II External contract [main contract]
External contract is a contract that exists between the principal and a third party. This relationship is the most crucial aspect as far as the law of agency is concerned. It is concerned with the rights, duties and liabilities that could be created as between a principal and a third party through the intermediary of an agent. In this regard, for a direct relationship to be created between the principal and the third party, in principle, the agent must have acted in the name and on behalf of the principal within the scope of his power. Once these elements are fulfilled, as regards the effect of the contract, the agent steps out and only the principal and the third party remains to be parties to the contract concluded. Consequently, the rules of an ordinary contract,
which could operate between two contracting parties, will be applicable to the principal and third party relationship.
Furthermore, it must be noted that agency is one of the special types of contract and thus, the rules applicable to the formation of a valid contract, are of necessity, applicable to the agency relationship.
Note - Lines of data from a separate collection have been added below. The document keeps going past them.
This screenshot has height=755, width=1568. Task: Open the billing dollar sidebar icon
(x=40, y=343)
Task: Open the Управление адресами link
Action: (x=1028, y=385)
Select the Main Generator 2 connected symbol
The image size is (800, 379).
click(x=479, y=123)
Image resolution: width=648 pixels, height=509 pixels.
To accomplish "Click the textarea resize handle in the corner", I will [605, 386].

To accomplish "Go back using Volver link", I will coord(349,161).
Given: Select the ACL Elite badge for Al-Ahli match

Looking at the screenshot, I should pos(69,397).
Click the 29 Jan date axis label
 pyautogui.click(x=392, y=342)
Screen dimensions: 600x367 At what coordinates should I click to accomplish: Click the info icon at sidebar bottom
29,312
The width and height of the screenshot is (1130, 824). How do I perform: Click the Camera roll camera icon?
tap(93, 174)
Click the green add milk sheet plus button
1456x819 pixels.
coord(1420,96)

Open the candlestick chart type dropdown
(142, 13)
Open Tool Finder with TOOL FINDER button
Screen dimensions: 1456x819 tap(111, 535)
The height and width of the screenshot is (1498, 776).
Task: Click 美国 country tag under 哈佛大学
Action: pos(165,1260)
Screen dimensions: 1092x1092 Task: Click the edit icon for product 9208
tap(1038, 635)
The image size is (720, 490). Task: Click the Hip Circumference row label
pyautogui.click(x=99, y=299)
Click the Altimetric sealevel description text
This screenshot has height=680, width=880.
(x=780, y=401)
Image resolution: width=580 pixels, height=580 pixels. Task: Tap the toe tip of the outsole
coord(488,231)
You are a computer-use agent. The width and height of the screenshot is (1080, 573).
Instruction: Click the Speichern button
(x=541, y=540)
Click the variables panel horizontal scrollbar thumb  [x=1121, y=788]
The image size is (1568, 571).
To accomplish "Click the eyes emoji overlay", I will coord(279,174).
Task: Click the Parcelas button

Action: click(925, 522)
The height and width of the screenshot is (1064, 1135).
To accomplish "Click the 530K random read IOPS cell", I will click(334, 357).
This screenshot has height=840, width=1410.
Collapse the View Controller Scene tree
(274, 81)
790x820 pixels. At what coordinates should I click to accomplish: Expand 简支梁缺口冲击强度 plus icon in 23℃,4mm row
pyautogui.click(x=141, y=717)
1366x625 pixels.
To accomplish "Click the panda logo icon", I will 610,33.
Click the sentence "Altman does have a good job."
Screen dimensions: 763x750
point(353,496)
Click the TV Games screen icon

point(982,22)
Accordingly, the elements required under the law for the formation of a valid contract as enumerated under art. 1678 of the civil code are required in agency contract as well. These elements are A. The parties must be capable of contracting and give their consent sustainable at law. B. The object of the contract must be sufficiently defined, possible, and lawful. C. The contract must be made in the form prescribed by the law, if any.
Therefore, the formation of a valid agency relationship requires the existence of certain essential elements. If these elements are not satisfied, the agency relationship becomes invalid. Accordingly, parties to the agency relationship must have the capacity to enter into the contract, their consent must be sustainable at law, the object of the contract of agency relationship must be sufficiently defined, possible and lawful, and finally the contract of agency must be made in a prescribed form if any.
For the sake of clarification, we need to see the basic elements of contract agency under the following subtopics.
Capacity
The first essential requirement for the validity of a contract is the capacity of the parties. The literal meaning of capacity is the ability to do something. Since agency relationship is a special type of contract the party who wishes to enter into an agency relationship must have the capacity to do so. Thus, capacity to a contract means competence to enter into a legally binding agreement.